— Onde será que ela escondeu a filha daquele maldito fantasma? — disse Ji Young em voz alta.
— Pobre Ji Young, achou mesmo que eu estava caindo nos seus truques? — disse uma voz vinda de um ancião barrigudo no meio das esculturas macabras.
— Arranquei a sua cabeça agora pouco! — exclamou Ji Young.
— Gostei do truque mental que você usou para tentar me enganar, no começo você escondeu suas intenções para fazer eu pensar que você queria me ajudar, mas você falhou quando me agrediu, perdendo a sua concentração o suficiente para eu voltar ao controle da sua cabeça.
— Alguns truques nunca falham, bruxa — falou Ji Young cortando a cabeça do ancião.
— Você deveria ler mais livros sobre magia. As coisas não são como você pensa no mundo metafísico — disse um indivíduo corpulento trajando roupas de um gladiador.

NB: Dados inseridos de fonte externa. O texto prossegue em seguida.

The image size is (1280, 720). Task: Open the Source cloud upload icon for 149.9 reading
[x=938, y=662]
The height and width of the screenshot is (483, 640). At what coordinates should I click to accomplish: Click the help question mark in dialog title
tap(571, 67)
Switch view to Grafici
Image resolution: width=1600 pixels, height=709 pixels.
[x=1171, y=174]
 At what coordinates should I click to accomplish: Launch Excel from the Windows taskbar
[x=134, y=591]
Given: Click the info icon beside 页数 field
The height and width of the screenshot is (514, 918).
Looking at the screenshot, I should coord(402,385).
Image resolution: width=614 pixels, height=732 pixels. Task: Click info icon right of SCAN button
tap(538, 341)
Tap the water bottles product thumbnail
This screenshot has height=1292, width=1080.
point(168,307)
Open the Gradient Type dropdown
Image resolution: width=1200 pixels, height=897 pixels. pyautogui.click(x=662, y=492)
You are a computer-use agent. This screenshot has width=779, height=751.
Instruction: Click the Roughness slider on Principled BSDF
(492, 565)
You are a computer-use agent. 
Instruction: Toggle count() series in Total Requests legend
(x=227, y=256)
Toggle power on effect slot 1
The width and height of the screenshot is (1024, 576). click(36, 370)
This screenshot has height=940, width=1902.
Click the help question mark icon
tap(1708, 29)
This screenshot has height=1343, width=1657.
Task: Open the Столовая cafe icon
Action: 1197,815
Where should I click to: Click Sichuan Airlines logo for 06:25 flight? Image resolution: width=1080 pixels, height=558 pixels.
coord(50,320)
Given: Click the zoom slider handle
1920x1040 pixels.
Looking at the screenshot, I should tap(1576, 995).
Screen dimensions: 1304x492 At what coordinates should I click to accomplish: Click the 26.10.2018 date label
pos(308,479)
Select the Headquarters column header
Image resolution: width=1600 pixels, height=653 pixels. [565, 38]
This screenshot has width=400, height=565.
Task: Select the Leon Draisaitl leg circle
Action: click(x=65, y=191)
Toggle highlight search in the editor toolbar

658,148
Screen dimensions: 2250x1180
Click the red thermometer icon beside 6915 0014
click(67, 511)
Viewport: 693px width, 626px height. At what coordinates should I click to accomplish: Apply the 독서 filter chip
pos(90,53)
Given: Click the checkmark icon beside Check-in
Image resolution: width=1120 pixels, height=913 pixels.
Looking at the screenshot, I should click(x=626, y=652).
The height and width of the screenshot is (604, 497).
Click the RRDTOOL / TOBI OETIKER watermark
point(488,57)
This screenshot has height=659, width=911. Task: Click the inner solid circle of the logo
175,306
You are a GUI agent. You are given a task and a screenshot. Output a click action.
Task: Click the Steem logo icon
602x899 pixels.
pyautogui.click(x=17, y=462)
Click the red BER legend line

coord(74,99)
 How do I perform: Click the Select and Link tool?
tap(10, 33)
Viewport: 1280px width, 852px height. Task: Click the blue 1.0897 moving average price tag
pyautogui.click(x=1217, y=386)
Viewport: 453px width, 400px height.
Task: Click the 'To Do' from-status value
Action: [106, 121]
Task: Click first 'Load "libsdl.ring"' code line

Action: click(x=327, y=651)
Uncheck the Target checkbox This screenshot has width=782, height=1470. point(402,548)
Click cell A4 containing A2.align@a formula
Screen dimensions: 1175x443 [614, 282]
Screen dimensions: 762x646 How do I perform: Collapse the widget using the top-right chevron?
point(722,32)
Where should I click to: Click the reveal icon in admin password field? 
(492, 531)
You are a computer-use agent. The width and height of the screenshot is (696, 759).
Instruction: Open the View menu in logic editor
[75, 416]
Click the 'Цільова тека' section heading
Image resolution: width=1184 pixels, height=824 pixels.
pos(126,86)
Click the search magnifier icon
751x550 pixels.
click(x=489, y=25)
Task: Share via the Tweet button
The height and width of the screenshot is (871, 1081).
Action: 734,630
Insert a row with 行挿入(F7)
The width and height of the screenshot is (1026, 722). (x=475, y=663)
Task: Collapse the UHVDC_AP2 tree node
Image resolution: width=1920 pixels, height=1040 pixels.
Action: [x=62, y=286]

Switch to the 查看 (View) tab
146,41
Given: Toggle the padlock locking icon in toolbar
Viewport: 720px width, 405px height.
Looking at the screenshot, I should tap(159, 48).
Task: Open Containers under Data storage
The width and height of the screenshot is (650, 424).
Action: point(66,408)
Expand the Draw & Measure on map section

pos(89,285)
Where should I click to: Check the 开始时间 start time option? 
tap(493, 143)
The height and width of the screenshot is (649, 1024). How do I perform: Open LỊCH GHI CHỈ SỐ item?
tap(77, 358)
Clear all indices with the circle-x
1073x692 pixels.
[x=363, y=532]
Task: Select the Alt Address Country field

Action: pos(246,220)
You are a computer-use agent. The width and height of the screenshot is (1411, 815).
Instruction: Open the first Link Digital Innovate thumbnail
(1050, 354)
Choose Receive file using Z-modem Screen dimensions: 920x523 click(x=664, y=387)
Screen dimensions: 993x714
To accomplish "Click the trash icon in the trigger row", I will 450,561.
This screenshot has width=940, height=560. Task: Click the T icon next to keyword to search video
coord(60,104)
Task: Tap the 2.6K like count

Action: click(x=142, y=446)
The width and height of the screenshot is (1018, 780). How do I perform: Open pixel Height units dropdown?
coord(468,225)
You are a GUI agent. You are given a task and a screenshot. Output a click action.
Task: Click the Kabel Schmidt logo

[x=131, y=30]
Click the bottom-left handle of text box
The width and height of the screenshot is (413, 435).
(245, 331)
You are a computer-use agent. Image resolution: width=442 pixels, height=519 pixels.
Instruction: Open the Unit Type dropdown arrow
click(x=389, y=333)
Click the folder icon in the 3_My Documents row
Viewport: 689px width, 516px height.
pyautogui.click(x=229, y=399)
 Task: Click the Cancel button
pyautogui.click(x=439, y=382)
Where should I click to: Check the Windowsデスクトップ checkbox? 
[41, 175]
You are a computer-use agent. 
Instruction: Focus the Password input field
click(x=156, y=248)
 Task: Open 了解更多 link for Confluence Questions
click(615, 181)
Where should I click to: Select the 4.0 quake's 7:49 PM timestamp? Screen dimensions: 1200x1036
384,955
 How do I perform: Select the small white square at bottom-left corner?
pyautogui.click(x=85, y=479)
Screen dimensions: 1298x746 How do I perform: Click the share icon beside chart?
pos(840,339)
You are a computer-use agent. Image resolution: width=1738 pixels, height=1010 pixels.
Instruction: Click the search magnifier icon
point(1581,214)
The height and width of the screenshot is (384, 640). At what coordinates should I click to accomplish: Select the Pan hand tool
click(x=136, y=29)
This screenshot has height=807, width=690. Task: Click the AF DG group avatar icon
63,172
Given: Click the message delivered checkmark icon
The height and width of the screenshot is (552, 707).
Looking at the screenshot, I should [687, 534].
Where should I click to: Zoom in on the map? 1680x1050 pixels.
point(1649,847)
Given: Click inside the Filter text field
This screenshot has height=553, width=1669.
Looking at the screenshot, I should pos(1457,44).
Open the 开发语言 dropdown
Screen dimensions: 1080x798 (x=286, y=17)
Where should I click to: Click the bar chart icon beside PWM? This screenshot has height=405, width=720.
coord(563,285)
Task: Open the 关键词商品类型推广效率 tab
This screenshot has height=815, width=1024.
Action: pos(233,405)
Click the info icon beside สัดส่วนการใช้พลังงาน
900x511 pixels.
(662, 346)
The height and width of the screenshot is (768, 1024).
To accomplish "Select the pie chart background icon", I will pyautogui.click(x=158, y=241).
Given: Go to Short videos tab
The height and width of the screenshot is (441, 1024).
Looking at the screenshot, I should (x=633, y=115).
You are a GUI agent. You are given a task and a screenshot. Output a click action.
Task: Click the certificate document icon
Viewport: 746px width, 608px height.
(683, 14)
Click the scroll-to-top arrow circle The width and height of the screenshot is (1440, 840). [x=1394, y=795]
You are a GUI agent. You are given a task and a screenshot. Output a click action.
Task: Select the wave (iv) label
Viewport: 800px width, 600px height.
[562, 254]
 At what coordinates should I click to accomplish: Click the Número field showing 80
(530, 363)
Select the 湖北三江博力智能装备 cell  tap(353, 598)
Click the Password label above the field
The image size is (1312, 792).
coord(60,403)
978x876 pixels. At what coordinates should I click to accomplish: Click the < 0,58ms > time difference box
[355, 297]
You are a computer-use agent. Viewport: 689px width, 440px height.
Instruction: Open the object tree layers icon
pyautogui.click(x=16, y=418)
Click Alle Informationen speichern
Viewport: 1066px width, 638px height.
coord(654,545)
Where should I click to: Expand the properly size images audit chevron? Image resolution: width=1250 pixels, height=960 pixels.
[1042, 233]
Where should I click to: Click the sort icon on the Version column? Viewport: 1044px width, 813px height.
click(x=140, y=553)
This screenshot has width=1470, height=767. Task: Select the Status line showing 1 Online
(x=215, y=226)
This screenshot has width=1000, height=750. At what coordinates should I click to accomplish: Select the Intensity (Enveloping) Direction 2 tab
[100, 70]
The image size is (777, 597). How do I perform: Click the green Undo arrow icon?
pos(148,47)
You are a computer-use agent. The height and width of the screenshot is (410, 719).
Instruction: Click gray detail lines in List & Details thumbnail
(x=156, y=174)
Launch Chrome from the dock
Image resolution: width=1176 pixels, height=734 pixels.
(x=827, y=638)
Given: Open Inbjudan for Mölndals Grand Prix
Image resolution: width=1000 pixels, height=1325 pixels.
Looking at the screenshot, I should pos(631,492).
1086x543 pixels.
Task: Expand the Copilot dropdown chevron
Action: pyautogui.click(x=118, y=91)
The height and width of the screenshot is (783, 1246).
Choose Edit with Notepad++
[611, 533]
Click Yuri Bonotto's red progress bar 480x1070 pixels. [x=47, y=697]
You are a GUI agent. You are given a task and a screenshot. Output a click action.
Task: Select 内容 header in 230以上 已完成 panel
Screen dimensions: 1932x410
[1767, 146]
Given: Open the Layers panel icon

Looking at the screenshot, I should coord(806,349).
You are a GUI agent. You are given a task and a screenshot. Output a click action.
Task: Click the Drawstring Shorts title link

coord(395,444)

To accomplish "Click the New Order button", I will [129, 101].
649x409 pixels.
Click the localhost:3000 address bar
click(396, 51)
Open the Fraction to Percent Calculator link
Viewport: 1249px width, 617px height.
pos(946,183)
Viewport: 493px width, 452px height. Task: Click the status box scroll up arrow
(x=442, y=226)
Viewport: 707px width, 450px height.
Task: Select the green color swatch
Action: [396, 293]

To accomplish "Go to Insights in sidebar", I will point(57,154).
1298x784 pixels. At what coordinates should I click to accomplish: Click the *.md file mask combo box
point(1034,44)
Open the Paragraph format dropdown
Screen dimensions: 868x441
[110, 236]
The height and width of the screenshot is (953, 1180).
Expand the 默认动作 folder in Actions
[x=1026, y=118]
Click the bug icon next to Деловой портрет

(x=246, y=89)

— Onde está a menina, bruxa maldita?
— Não posso entregar a garota para você.
— Então ela continua viva?
— Deuses não morrem fácil. Tentei vários tipos de feitiços, mas nenhum consegue matá-los.
— Se você a machucou, juro que faço você sofrer dez vezes mais do que ela.
— Mentira! — gritou uma idosa amarrada no teto — sei o que você quer e não inclui ajudar as pessoas. Você é uma vilã como qualquer outra que luta contra aqueles malditos heróis
— Não preciso ser boazinha para ser uma heroína.
— Sua mente é cheia de raiva, medo, luxúria e ganância. Nesse momento você está louca para salvar essa menina somente para matar o ogro e, com o dinheiro, saciar os seus desejos.
— A mulher que transformou todas essas pessoas em estátuas está tentando me dar uma lição de moral?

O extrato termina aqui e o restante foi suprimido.